What to do: Output exactly, with nothing added, the entries from the first line through the line with "Cisco Webex Meetings (155, 1780)".

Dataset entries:
____________________

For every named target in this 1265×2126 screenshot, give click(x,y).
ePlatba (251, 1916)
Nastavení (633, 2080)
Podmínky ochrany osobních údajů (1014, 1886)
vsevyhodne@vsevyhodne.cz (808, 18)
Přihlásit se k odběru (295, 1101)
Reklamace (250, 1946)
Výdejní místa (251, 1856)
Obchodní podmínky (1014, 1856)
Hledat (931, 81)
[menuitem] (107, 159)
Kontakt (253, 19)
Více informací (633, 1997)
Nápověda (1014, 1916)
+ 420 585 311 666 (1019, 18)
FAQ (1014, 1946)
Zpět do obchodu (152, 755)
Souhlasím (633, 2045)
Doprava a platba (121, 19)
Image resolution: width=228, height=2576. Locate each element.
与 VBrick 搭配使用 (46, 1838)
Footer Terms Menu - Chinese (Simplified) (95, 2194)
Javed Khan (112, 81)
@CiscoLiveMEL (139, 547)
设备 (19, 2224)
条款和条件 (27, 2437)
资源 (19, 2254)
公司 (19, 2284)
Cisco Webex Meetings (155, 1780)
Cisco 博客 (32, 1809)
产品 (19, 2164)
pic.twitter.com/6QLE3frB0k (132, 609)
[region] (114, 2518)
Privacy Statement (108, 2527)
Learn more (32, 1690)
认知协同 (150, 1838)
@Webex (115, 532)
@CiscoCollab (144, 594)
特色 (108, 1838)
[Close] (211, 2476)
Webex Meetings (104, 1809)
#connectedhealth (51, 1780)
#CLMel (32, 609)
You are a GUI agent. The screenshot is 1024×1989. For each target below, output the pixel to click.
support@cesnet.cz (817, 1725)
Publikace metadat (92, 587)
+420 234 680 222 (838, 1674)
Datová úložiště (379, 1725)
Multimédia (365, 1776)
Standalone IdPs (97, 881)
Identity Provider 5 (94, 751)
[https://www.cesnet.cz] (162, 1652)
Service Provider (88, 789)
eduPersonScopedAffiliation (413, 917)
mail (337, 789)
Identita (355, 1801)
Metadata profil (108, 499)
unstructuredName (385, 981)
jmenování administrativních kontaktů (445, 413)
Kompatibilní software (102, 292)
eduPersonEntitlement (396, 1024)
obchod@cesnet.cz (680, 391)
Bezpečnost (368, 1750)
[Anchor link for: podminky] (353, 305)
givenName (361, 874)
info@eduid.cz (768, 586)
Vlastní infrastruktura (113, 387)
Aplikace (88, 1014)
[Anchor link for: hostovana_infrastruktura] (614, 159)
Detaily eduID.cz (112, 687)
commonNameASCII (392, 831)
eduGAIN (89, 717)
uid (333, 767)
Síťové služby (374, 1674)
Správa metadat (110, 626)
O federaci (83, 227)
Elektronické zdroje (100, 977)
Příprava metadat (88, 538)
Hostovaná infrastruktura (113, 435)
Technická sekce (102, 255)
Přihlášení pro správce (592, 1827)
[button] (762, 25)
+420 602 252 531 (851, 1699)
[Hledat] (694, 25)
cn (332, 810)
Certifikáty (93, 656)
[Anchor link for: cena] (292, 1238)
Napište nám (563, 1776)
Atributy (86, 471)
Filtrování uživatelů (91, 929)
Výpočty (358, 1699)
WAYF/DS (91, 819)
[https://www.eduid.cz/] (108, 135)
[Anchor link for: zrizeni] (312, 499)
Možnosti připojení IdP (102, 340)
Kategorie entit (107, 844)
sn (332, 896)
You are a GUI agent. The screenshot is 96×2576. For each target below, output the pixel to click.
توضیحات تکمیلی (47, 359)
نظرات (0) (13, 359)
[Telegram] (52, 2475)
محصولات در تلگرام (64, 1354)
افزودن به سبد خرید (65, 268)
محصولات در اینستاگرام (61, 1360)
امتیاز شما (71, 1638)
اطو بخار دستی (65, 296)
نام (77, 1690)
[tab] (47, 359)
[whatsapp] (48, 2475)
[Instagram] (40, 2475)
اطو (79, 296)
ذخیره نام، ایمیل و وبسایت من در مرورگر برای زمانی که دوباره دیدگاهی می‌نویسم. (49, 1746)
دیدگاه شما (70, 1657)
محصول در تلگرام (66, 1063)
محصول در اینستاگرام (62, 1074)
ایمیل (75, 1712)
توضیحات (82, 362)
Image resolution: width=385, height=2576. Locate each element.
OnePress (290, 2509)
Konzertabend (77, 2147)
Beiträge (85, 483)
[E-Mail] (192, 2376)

____________________

Response box:
For every named target in this 1265×2126 screenshot, give click(x,y).
ePlatba (251, 1916)
Nastavení (633, 2080)
Podmínky ochrany osobních údajů (1014, 1886)
vsevyhodne@vsevyhodne.cz (808, 18)
Přihlásit se k odběru (295, 1101)
Reklamace (250, 1946)
Výdejní místa (251, 1856)
Obchodní podmínky (1014, 1856)
Hledat (931, 81)
[menuitem] (107, 159)
Kontakt (253, 19)
Více informací (633, 1997)
Nápověda (1014, 1916)
+ 420 585 311 666 (1019, 18)
FAQ (1014, 1946)
Zpět do obchodu (152, 755)
Souhlasím (633, 2045)
Doprava a platba (121, 19)
Image resolution: width=228, height=2576. Locate each element.
与 VBrick 搭配使用 (46, 1838)
Footer Terms Menu - Chinese (Simplified) (95, 2194)
Javed Khan (112, 81)
@CiscoLiveMEL (139, 547)
设备 (19, 2224)
条款和条件 (27, 2437)
资源 (19, 2254)
公司 (19, 2284)
Cisco Webex Meetings (155, 1780)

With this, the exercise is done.